▶ **Fragmento del documento**:
----------------------------------------
Los experimentos con láser podrían ayudar a revelar si hay material sólido en el núcleo de la Luna que hubiera ayudado a alimentar el campo magnético ahora extinto. Pero para obtener más información, los científicos primero deben conocer la distancia entre las estaciones terrestres y los reflectores lunares con un mayor grado de precisión que los pocos milímetros actuales. “La precisión de esta única medida tiene el potencial de refinar nuestra comprensión de la gravedad y la evolución del Sistema Solar”, dijo Xiaoli Sun, un científico planetario de Goddard que ayudó a diseñar el reflector de LRO.

Enviar más fotones a la Luna, que regresen y tener mejor en cuenta los que se pierden debido al polvo, por ejemplo, son algunas formas de ayudar a mejorar la precisión. Pero es una tarea hercúlea.

Consideremos los paneles de superficie. Los científicos primero deben identificar la ubicación precisa de cada uno, que cambia constantemente con la órbita de la Luna. Entonces, los fotones láser deben viajar dos veces a través de la atmósfera espesa de la Tierra, que tiende a dispersarlos.

El astronauta Edwin E. Aldrin Jr., piloto del módulo lunar, despliega dos componentes del Paquete Temprano de Experimentos Científicos del Apolo en la superficie de la Luna durante la actividad extravehicular del Apolo 11 en 1969. Un experimento sísmico está en su mano izquierda y en su mano derecha, un panel reflectante de láser. El astronauta Neil A. Armstrong, comandante de la misión, tomó esta fotografía.
Créditos: Centro de vuelo espacial Johnson de la NASA.

Por lo tanto, lo que comienza como un rayo de luz de unos pocos metros de ancho en el suelo, puede extenderse a más de 2 kilómetros, cuando llega a la superficie de la Luna, y mucho más ancho cuando rebota. Eso se traduce en una probabilidad de uno en 25 millones de que un fotón lanzado desde la Tierra alcance el reflector del Apolo 11. Para los pocos fotones que logran llegar a la Luna, existe una probabilidad aún menor, una entre 250 millones, de que regresen, según algunas estimaciones.

Si esas probabilidades parecen desalentadoras, alcanzar el reflector de LRO es aún más desafiante. Por un lado, es una décima parte del tamaño de los paneles más pequeños de Apollo 11 y 14, con solo 12 espejos de cubo de esquina. También está conectado a un objetivo en rápido movimiento, del tamaño de un automóvil compacto que está 70 veces más lejos de nosotros que Miami de Seattle. El clima en la estación láser también afecta la señal de luz, al igual que la alineación del Sol, la Luna y la Tierra.
----------------------------------------
▶ **Extractos de datos**:

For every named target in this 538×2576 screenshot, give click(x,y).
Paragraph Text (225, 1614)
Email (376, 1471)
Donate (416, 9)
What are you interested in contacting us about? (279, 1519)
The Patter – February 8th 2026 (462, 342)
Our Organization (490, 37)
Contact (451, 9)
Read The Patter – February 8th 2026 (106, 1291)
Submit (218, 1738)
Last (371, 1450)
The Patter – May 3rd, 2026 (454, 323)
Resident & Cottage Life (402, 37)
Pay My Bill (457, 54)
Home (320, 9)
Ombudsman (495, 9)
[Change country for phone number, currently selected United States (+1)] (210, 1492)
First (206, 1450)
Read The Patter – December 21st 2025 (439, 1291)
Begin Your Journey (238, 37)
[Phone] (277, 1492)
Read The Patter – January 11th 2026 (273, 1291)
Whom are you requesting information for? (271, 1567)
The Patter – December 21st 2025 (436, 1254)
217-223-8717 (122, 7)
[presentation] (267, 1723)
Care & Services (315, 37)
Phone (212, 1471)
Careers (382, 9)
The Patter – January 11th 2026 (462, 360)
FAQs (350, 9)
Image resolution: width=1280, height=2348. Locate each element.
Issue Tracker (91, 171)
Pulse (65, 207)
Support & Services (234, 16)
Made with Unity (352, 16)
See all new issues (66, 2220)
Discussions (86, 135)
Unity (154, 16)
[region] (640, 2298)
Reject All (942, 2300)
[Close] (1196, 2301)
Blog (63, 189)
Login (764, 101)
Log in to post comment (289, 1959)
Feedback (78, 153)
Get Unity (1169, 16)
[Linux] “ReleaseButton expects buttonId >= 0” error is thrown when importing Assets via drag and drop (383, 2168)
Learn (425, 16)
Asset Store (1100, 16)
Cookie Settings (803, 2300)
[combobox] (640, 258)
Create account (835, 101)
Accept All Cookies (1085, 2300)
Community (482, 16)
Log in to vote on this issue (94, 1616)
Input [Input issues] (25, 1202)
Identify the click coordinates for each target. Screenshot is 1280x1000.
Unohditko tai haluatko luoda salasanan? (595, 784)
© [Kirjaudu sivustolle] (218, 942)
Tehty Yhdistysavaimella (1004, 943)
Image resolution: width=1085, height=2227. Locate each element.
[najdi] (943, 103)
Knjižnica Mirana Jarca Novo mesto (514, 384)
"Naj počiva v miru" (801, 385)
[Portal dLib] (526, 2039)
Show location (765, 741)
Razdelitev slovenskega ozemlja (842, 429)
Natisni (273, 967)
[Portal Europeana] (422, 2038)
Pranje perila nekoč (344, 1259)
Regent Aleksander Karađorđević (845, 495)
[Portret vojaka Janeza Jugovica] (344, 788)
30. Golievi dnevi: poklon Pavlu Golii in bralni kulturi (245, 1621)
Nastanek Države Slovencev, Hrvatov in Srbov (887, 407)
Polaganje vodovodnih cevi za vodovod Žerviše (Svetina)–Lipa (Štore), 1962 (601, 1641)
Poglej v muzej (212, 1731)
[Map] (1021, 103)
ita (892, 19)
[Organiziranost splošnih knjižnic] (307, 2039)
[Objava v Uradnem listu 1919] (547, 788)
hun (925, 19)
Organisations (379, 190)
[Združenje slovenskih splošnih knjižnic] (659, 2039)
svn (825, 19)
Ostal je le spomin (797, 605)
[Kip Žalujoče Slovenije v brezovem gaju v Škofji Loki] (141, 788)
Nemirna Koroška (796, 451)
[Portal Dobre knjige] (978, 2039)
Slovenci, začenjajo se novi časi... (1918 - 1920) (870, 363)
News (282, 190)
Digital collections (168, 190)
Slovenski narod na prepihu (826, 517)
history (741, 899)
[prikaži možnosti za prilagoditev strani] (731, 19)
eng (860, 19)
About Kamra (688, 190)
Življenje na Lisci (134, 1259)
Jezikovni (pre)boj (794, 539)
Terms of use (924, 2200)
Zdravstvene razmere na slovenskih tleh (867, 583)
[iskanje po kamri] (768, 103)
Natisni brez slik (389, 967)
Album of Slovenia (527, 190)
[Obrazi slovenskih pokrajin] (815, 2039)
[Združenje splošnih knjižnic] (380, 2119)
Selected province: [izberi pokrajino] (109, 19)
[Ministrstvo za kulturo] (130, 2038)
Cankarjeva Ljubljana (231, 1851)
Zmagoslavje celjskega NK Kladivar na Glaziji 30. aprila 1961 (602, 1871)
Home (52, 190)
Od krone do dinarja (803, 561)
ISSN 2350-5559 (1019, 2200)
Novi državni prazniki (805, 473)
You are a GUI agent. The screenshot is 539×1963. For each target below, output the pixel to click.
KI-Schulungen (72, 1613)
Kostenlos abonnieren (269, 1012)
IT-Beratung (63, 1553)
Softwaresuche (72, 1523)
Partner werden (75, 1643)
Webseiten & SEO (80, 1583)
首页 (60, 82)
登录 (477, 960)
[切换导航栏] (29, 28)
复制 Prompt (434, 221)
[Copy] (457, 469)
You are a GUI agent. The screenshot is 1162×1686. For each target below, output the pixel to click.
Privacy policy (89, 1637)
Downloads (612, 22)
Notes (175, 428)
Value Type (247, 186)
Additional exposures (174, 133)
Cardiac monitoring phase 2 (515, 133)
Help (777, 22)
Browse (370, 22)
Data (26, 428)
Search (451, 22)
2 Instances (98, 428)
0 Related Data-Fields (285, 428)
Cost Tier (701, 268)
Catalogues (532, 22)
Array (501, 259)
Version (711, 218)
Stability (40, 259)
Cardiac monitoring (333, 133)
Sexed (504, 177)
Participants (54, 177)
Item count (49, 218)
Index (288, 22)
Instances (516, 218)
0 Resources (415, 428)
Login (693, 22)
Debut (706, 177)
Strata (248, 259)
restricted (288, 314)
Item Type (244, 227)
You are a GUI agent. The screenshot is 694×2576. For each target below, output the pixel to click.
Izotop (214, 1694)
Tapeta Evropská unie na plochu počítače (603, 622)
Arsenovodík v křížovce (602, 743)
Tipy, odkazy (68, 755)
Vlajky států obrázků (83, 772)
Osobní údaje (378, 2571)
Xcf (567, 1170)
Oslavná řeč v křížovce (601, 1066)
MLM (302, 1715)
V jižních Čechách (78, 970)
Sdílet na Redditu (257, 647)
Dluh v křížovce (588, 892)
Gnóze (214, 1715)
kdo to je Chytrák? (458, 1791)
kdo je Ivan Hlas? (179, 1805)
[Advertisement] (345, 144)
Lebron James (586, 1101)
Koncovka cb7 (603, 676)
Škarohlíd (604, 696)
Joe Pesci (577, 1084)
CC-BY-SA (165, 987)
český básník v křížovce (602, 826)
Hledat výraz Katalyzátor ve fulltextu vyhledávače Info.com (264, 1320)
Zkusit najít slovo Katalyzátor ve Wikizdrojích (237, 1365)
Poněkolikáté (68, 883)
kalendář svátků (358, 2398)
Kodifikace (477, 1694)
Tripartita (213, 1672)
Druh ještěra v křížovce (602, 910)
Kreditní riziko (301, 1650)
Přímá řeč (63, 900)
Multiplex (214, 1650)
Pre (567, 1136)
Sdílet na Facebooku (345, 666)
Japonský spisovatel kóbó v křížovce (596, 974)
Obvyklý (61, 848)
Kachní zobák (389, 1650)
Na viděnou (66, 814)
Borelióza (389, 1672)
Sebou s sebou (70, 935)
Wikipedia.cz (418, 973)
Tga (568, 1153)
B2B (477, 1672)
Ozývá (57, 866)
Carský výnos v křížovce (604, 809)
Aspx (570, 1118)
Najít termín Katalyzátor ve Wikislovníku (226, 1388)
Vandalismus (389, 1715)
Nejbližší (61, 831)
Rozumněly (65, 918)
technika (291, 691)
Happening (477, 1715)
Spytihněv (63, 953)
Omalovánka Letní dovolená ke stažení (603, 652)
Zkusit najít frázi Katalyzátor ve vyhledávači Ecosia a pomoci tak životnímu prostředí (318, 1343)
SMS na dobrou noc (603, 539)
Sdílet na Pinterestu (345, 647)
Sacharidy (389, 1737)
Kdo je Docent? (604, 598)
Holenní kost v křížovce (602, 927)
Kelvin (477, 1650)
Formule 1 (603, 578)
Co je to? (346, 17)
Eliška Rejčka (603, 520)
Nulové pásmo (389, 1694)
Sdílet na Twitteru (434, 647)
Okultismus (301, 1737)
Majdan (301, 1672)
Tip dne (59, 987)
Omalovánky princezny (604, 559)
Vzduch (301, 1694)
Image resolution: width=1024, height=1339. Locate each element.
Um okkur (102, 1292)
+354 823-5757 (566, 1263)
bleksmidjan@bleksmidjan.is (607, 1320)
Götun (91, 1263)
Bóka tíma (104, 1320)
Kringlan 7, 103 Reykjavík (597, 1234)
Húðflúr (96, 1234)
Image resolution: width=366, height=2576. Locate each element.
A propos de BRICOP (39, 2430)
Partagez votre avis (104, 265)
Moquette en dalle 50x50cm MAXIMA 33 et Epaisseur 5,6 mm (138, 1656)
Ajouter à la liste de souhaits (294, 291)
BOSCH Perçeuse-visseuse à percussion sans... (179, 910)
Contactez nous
----------------------------------------
▶ **Acciones a realizar**:
1. Responde estas preguntas sobre el texto de los reflectores lunares:
(a) ¿Qué probabilidad hay de que un fotón lanzado desde la Tierra alcance el reflector del Apolo 11?
(b) ¿Cuántos espejos de cubo de esquina tiene el reflector de LRO?
(c) ¿Qué sostiene Aldrin en la mano izquierda?
2. ¿Puedes continuar el texto sobre los reflectores lunares desde su última oración?

▶ **Conjunto de respuestas**:
1.
(a) Una en 25 millones.
(b) 12.
(c) Un experimento sísmico.

2.
Es por eso que, a pesar de varios intentos durante la última década, los científicos de Goddard de la NASA no habían podido alcanzar el reflector de LRO hasta su colaboración con investigadores franceses.

Su éxito hasta ahora se basa en el uso de tecnología avanzada desarrollada por el equipo de Géoazur en la Université Côte d’Azur para una estación láser en Grasse, Francia, que puede emitir una luz infrarroja de longitud de onda a LRO. Uno de los beneficios de usar luz infrarroja es que penetra en la atmósfera de la Tierra mejor que la longitud de onda de luz verde visible que los científicos han usado tradicionalmente.

Pero incluso con luz infrarroja, el telescopio Grasse recibió solo unos 200 fotones de decenas de miles de pulsos emitidos en LRO durante unas pocas fechas en 2018 y 2019, informan Mazarico y su equipo en su artículo.

Puede que no parezca mucho, pero incluso unos pocos fotones a lo largo del tiempo podrían ayudar a responder la pregunta sobre el polvo del reflector de superficie. Un retorno exitoso del rayo láser también muestra la promesa de usar láser infrarrojo para el monitoreo preciso de las órbitas de la Tierra y la Luna, y de usar muchos reflectores pequeños, quizás instalados en los módulos de aterrizaje lunares comerciales de la NASA, para conseguirlo. Es por eso que a algunos científicos les gustaría ver reflectores nuevos y mejorados enviados a más regiones de la Luna, lo cual la NASA planea hacer. Otros piden que haya más instalaciones en todo el mundo equipadas con láseres infrarrojos que puedan enviar impulsos a la Luna desde diferentes ángulos, lo que puede mejorar aún más la precisión de las mediciones de distancia. Los nuevos enfoques de alcance láser como estos pueden garantizar que el legado de estos estudios fundamentales continúe, dicen los científicos.